Toolbox for Serving and Maintaining Machine Learning Models in Production

If you’re reading this on a smartphone or PC, then there’s a 99% chance that you’ve used a machine learning-powered app or service in the past. Real-time generated video captions, auto-tagging of images, auto-correct, text and image generation, etc. are some of the mainstream applications of machine learning.

But how do you build machine learning (ML) systems and scale them? These are the types of problems that machine learning engineers seek to solve every day. Machine learning engineers serve machine learning models and integrate them with apps and services.
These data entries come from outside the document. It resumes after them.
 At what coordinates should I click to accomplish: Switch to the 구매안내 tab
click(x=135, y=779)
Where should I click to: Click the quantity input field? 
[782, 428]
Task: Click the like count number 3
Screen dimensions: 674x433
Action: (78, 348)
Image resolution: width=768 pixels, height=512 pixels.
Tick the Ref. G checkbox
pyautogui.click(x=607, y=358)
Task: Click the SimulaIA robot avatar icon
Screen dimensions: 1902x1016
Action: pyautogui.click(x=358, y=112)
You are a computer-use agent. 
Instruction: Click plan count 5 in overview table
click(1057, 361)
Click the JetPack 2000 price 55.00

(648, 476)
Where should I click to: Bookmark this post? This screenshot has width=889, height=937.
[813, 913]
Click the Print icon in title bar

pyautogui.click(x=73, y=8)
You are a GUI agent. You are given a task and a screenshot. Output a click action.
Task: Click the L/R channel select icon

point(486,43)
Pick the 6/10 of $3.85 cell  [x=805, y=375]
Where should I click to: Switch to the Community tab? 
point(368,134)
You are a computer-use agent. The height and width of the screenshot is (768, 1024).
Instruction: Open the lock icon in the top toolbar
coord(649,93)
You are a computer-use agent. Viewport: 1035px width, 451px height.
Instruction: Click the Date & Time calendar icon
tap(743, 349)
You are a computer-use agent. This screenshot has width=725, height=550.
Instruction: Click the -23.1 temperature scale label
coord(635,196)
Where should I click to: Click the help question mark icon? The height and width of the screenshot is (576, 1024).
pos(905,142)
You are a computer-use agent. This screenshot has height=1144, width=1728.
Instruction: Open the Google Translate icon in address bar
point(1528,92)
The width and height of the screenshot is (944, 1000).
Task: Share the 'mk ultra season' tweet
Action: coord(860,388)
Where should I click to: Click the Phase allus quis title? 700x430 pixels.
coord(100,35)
I like to make assumptions about readers.  So I assume that if you’re reading this, you’re trying to learn about machine learning engineering or you’re just curious about how these systems are built. One of the big questions you might want answered is how machine learning applications are built.  If that’s right, then I’ve got your back!

In this article, they talked about how to maintain good machine-learning goals. The four goals of any machine learning operation are that it should be reproducible, accountable, collaborative, and continuous. What this means is that for any ML project:

  1. 1. You want the results to be consistent when other people try to use your parameters and datasets.
  2. 2. You want to create a process where sharing your data and models with other people in your team or organization is easy.
  3. 3. You want to create workflows that make it easy to debug or catch potential errors.
  4. 4. You want to make it easy for yourself and others to continue working with or improving the model/workflow without breaking stuff.

I’ve created a 5-item pack of things to know as a machine learning engineer. You should not think of it as a sequential list but as an itinerary of skills to add to your toolbox.

1) Learn a programming language 

Learning a programming language gives you the ability to write programs, automation scripts, pipelines, and workflows. There are a lot of debates in the ML community about the best language to learn. People suggest languages like R, Python, Julia, etc.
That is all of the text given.